Top of DATA FOR ANALYSIS

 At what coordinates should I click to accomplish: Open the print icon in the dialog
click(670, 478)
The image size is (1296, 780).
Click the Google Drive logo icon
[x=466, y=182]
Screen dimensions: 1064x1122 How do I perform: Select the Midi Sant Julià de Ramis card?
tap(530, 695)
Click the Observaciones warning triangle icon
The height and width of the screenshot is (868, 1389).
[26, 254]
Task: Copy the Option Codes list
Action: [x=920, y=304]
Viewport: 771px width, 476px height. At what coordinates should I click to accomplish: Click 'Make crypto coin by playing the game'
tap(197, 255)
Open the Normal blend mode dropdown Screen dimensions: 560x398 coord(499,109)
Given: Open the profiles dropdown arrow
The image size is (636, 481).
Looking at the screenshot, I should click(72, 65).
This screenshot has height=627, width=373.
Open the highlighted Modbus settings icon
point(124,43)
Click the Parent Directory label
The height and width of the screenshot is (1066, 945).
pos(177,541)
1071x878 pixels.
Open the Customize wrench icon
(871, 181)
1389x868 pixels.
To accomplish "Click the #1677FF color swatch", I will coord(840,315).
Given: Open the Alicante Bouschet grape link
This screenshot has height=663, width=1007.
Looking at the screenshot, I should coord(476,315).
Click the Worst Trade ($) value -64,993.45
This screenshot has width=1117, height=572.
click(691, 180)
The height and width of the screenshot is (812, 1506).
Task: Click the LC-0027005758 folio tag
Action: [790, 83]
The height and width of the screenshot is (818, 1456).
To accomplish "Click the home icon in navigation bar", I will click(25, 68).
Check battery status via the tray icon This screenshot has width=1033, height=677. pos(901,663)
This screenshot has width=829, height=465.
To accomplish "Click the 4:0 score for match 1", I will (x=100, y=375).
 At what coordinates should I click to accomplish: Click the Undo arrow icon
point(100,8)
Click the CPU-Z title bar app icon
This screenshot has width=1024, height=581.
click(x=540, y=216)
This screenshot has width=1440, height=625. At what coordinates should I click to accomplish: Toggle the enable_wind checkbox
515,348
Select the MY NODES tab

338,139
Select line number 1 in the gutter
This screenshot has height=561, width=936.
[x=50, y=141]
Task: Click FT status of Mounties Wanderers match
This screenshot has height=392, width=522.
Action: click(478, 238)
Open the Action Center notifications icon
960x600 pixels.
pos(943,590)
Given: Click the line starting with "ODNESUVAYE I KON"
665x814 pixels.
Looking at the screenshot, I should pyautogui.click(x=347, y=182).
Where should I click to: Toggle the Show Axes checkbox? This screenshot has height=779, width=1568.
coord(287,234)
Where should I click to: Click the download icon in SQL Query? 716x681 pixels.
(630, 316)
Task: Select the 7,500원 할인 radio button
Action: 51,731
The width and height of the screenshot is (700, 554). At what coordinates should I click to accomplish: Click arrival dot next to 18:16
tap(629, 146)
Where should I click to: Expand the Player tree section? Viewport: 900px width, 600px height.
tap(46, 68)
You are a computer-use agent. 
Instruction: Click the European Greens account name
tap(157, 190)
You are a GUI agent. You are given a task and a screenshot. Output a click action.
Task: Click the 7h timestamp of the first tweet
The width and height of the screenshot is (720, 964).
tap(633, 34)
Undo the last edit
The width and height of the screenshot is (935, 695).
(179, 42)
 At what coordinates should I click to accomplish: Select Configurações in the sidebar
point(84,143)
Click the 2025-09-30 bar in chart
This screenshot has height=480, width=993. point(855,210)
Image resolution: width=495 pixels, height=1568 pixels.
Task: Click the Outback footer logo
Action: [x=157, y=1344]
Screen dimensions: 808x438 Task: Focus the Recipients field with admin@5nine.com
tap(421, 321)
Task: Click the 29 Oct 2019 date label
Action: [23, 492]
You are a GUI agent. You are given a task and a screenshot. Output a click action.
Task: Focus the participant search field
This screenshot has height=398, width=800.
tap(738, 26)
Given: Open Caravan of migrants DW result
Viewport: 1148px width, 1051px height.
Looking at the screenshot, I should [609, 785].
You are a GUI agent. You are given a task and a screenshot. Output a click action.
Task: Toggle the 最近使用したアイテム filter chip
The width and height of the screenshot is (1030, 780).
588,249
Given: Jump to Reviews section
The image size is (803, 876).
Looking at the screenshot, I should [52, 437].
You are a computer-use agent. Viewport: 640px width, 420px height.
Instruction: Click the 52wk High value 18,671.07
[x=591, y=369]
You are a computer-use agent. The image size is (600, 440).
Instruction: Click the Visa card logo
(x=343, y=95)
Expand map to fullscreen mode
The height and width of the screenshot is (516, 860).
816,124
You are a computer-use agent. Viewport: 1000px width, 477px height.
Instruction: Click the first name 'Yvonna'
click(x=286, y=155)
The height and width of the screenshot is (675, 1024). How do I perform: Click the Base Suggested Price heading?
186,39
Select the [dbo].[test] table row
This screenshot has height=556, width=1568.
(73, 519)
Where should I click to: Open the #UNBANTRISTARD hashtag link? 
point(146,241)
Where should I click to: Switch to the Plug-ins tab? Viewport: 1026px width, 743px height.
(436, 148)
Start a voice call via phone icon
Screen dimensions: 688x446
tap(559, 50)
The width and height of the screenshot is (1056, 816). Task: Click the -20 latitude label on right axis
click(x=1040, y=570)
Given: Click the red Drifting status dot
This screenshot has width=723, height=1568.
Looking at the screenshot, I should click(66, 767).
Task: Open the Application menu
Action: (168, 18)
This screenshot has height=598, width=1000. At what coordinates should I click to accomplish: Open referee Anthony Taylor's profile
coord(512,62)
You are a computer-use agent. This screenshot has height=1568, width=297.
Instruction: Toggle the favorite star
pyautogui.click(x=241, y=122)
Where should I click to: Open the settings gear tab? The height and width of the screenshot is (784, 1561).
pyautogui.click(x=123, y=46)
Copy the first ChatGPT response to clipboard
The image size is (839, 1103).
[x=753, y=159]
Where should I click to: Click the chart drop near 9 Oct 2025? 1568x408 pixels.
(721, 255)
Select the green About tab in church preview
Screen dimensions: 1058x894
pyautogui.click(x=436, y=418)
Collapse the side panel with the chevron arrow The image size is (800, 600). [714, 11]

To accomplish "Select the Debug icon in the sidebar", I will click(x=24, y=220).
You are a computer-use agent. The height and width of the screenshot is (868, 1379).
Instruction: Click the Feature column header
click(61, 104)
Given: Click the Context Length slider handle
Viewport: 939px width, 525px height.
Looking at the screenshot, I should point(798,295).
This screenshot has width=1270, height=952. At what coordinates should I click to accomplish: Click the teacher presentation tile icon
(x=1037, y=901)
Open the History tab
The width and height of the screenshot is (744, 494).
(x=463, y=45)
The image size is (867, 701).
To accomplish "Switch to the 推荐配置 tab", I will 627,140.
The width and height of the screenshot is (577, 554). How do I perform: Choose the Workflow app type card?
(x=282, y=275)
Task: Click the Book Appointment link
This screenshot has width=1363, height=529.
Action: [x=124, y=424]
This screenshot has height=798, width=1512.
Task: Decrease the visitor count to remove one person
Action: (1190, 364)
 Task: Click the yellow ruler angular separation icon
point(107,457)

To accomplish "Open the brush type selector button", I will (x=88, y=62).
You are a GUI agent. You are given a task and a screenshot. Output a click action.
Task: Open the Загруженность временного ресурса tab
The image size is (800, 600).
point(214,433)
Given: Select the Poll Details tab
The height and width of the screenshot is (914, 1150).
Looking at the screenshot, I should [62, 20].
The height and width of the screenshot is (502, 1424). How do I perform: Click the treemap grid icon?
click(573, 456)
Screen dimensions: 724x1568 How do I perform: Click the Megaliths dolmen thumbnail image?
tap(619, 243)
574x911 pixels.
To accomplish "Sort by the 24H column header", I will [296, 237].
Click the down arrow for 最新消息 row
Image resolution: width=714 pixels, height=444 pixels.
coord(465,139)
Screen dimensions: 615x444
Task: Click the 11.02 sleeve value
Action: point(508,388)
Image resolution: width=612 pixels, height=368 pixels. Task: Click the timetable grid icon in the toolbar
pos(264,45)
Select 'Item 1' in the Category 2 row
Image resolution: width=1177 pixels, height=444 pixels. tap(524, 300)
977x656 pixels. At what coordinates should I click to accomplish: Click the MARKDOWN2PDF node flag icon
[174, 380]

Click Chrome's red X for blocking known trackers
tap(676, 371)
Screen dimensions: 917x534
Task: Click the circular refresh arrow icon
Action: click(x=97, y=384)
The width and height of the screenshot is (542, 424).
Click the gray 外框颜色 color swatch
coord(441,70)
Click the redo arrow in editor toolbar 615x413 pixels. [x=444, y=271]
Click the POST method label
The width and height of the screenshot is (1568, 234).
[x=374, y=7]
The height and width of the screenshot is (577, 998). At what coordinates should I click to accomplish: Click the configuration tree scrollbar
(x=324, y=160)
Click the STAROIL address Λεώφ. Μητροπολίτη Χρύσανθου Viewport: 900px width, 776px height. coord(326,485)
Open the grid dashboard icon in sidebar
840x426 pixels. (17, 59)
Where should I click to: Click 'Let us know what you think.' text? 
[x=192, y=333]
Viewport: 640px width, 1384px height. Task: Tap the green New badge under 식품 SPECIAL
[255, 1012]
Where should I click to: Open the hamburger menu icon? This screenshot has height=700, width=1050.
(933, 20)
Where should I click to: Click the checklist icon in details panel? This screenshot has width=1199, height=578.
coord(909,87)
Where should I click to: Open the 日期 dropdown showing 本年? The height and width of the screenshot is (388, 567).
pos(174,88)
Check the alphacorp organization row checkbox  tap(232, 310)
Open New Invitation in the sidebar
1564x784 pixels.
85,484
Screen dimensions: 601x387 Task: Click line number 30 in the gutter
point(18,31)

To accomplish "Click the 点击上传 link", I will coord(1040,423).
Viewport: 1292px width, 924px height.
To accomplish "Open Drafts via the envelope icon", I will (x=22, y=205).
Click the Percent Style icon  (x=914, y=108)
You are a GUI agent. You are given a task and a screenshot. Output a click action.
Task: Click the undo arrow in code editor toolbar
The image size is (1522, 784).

Bottom of DATA FOR ANALYSIS

ABOUT THIS EXERCISE: Within the data above, the lines from the one with "The width and height of the screenshot is (542, 424)." to the one with "Click the Percent" must be repeated exactly; no other line belongs in the answer.

WRITTEN REPLY:
The width and height of the screenshot is (542, 424).
Click the gray 外框颜色 color swatch
coord(441,70)
Click the redo arrow in editor toolbar 615x413 pixels. [x=444, y=271]
Click the POST method label
The width and height of the screenshot is (1568, 234).
[x=374, y=7]
The height and width of the screenshot is (577, 998). At what coordinates should I click to accomplish: Click the configuration tree scrollbar
(x=324, y=160)
Click the STAROIL address Λεώφ. Μητροπολίτη Χρύσανθου Viewport: 900px width, 776px height. coord(326,485)
Open the grid dashboard icon in sidebar
840x426 pixels. (17, 59)
Where should I click to: Click 'Let us know what you think.' text? 
[x=192, y=333]
Viewport: 640px width, 1384px height. Task: Tap the green New badge under 식품 SPECIAL
[255, 1012]
Where should I click to: Open the hamburger menu icon? This screenshot has height=700, width=1050.
(933, 20)
Where should I click to: Click the checklist icon in details panel? This screenshot has width=1199, height=578.
coord(909,87)
Where should I click to: Open the 日期 dropdown showing 本年? The height and width of the screenshot is (388, 567).
pos(174,88)
Check the alphacorp organization row checkbox  tap(232, 310)
Open New Invitation in the sidebar
1564x784 pixels.
85,484
Screen dimensions: 601x387 Task: Click line number 30 in the gutter
point(18,31)

To accomplish "Click the 点击上传 link", I will coord(1040,423).
Viewport: 1292px width, 924px height.
To accomplish "Open Drafts via the envelope icon", I will (x=22, y=205).
Click the Percent Style icon  (x=914, y=108)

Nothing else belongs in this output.